> _Directions for this task_:
Please set down exactly the lines of the listing below from the line containing "Switch to the Attributes tab" through the line containing "Given: Click the Dependency Groups heading", both lines included, leaving out all other lines.

> _Records supplied_:
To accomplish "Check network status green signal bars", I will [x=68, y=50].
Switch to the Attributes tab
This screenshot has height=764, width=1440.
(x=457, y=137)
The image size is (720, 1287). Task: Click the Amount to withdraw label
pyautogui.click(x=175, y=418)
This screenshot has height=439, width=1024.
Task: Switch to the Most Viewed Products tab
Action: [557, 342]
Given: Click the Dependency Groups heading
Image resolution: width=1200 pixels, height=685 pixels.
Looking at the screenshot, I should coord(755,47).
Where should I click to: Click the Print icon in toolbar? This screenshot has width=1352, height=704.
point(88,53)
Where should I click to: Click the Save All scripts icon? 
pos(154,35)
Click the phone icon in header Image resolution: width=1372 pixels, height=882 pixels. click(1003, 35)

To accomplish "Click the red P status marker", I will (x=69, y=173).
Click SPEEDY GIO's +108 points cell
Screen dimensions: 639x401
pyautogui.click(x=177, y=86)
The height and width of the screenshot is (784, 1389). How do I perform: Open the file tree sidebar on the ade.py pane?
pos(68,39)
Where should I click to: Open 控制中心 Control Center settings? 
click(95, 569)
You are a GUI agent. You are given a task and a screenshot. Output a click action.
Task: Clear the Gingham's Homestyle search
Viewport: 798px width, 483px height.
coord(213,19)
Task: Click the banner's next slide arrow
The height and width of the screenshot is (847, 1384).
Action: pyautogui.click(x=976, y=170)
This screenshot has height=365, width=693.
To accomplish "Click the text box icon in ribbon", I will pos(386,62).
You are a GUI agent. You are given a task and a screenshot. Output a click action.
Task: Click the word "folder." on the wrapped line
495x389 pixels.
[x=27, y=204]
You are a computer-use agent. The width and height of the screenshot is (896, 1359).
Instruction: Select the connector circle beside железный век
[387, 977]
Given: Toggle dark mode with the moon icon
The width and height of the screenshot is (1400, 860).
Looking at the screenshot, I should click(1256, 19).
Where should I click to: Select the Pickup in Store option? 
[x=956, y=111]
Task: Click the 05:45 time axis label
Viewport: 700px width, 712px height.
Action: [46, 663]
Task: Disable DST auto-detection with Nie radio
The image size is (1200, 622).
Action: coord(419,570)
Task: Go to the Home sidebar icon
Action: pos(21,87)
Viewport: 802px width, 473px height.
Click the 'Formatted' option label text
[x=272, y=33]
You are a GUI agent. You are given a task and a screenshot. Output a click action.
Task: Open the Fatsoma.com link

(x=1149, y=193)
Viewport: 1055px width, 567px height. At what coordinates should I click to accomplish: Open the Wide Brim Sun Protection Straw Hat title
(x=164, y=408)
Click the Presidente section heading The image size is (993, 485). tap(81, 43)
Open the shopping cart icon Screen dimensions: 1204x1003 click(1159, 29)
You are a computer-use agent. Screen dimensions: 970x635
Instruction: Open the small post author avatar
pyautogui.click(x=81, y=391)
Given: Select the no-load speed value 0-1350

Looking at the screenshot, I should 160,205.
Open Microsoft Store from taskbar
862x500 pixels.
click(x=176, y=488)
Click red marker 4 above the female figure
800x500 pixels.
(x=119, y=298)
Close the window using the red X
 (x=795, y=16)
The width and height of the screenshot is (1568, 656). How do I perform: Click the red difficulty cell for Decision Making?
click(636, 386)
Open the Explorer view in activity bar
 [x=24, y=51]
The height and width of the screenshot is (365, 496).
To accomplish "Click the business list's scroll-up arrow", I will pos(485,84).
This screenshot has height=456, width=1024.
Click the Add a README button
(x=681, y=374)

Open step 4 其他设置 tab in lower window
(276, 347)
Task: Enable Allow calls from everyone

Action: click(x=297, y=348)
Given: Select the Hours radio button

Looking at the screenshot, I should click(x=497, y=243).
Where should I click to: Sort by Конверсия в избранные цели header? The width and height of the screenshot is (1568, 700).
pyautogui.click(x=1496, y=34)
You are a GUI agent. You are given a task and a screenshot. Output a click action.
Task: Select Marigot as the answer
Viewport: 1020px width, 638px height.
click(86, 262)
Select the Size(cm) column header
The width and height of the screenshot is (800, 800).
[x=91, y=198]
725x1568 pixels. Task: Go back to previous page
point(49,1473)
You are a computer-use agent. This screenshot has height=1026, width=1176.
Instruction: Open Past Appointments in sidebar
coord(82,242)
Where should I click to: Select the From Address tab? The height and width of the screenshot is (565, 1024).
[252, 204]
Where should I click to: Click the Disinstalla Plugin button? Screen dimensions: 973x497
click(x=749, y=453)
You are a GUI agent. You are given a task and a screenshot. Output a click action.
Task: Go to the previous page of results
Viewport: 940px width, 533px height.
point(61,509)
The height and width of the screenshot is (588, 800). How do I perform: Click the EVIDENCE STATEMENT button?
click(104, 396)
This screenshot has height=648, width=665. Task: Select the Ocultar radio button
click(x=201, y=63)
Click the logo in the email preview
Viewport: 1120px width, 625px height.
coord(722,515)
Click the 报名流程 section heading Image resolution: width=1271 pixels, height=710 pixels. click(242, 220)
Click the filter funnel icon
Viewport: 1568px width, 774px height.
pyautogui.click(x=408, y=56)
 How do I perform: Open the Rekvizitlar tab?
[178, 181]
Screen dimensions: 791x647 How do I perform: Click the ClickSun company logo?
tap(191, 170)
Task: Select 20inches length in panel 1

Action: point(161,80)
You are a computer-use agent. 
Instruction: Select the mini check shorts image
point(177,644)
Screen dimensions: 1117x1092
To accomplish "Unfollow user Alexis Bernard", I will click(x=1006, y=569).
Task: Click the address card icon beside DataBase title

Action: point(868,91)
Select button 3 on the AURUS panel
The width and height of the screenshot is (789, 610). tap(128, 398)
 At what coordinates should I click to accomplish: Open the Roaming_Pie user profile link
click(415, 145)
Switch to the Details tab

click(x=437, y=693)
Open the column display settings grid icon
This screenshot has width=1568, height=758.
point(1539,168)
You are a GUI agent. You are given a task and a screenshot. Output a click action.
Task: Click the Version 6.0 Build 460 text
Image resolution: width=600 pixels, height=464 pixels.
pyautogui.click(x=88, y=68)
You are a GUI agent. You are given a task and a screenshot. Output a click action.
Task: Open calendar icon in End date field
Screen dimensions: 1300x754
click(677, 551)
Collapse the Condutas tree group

> _Completed task_:
Switch to the Attributes tab
This screenshot has height=764, width=1440.
(x=457, y=137)
The image size is (720, 1287). Task: Click the Amount to withdraw label
pyautogui.click(x=175, y=418)
This screenshot has height=439, width=1024.
Task: Switch to the Most Viewed Products tab
Action: [557, 342]
Given: Click the Dependency Groups heading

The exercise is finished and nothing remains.